La KTM virevolte juste derrière les échappements de l'anglaise, à l'intérieur, puis à l'extérieur, et vient même la taquiner en se portant à sa hauteur en sortie de courbe! Sur un tronçon qui lui convenait à merveille, l'Autrichienne aura tenu tête à l'Anglaise sans aucun complexe. Mais la Triumph nous aura inspiré plus confiance, par sa position et son comportement plus naturels quel que soit le type de route. La petite Duke tient elle aussi la route, même sans suspensions réglables, mais est plus difficile à appréhender. Il faut simplement lui faire confiance et saisir son mode d'emploi pour attaquer sereinement.
A la fin de la séance photo, on profitera d'un petit bout de route désert pour s'essayer à quelques âneries, bien motivés par le caractère joueur de nos bécanes du jour! Mais on a encore du boulot pour arriver à des hauteurs décentes...

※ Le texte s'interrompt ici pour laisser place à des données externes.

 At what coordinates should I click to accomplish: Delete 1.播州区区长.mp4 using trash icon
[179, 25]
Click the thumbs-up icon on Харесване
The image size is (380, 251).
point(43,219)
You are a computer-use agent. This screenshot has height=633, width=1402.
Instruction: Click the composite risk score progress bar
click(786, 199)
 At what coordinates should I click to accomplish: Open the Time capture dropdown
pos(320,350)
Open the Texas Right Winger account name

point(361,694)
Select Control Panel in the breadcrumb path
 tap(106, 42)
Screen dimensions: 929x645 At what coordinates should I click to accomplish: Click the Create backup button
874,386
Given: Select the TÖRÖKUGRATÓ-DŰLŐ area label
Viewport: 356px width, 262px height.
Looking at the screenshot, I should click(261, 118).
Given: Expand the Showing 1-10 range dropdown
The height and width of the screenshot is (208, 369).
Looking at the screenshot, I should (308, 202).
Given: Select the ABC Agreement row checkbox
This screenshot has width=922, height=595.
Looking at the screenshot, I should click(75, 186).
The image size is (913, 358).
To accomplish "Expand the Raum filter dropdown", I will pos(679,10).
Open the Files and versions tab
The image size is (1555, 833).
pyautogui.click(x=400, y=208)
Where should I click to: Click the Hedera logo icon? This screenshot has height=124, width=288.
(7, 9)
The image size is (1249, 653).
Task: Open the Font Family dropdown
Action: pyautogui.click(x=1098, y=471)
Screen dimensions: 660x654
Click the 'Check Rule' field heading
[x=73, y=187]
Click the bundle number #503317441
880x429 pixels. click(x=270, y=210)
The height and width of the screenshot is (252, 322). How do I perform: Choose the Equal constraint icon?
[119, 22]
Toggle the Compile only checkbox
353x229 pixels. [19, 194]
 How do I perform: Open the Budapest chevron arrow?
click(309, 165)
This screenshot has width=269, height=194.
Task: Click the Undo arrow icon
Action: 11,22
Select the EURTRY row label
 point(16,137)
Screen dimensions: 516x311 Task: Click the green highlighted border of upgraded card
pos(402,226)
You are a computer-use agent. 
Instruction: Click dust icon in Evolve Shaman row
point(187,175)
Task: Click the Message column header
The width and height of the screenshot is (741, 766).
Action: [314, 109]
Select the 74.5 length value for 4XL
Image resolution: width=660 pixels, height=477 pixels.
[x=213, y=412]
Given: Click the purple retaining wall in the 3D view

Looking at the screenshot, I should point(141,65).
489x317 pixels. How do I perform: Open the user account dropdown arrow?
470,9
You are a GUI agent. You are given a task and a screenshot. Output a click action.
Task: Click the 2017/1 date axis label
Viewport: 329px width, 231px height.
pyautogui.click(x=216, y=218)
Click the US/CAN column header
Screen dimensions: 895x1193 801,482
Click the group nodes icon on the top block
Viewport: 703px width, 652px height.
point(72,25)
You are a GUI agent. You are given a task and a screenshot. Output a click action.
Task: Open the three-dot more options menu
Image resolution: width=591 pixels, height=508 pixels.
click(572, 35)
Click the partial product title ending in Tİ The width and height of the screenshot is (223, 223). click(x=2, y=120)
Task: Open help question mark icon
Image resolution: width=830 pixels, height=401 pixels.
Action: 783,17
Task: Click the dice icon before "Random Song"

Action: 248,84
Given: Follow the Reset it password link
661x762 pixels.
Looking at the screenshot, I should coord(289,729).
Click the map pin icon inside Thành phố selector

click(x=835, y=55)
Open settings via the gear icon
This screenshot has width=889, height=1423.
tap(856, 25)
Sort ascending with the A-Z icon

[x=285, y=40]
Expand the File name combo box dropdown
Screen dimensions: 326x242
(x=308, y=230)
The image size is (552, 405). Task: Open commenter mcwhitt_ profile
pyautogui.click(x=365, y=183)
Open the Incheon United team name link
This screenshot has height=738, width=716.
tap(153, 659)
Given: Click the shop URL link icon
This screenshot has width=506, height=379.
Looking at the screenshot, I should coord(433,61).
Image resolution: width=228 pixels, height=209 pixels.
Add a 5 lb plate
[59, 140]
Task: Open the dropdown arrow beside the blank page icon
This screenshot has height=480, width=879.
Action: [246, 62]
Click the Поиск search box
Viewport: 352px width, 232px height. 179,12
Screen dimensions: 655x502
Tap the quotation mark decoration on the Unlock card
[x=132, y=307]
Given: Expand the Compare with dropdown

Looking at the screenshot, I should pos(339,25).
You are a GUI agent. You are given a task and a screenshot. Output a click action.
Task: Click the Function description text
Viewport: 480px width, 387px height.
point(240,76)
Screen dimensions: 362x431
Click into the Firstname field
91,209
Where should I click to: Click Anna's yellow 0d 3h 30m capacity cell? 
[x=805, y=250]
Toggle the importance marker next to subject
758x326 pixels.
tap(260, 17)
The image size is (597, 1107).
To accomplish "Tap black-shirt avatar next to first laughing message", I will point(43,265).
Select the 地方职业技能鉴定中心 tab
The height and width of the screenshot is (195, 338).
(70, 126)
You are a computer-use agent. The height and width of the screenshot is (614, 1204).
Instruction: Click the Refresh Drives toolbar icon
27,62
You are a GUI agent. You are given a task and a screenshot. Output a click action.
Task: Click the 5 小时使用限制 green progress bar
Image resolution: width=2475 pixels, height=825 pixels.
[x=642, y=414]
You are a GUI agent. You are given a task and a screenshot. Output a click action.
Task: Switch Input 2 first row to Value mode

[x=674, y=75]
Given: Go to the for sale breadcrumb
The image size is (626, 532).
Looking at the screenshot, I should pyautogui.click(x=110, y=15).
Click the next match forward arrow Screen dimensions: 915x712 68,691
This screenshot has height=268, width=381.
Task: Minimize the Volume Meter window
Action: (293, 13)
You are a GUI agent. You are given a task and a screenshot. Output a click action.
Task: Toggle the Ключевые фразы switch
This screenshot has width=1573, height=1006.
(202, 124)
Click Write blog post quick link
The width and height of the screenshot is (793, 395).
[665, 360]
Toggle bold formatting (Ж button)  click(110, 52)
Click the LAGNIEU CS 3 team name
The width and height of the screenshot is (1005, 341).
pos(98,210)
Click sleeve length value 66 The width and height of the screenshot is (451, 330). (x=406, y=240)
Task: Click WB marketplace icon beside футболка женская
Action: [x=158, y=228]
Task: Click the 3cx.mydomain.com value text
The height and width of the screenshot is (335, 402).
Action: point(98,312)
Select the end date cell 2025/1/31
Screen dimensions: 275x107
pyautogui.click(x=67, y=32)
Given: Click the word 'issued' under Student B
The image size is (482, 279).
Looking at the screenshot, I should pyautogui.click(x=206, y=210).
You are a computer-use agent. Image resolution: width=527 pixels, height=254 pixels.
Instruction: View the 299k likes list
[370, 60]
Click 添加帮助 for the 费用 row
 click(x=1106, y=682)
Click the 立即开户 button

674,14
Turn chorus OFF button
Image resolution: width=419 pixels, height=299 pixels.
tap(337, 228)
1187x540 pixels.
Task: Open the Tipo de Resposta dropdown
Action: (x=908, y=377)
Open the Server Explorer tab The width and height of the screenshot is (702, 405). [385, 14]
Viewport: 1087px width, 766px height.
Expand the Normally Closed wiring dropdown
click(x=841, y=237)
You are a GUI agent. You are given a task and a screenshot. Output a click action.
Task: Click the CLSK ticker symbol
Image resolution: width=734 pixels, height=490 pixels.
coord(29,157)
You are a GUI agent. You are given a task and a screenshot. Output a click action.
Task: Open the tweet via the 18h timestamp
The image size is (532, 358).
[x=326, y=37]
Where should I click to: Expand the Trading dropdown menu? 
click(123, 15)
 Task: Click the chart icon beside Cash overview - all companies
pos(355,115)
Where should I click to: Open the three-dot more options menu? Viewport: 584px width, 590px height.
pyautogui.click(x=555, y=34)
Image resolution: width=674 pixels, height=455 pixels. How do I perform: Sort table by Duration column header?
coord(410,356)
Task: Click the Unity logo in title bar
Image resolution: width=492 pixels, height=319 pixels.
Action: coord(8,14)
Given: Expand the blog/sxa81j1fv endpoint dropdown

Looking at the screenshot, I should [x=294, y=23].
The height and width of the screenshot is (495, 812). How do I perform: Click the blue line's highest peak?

Départager deux machines aussi fun n'aura pas été facile. Malgré quelques économies visibles (finition, suspensions non-réglables), la KTM offre un look décalé et des performances qui remettent le mono-cylindre au goût du jour. La Triumph, au tarif plus élevé, bénéficie d'un comportement sans faille et dispose d'un des moteurs les plus réussis de la catégorie. Elle offre un compromis performances/accessibilité/polyvalence plus intéressant que l'Autrichienne, ce qui justifie son tarif plus élevé et, le plus objectivement possible (la KTM est un gros, gros coup de coeur pour ma part), sa victoire dans ce comparatif. Mission accomplie toutefois pour la Duke, qui a chatouillé la Triumph tout au long de cette journée!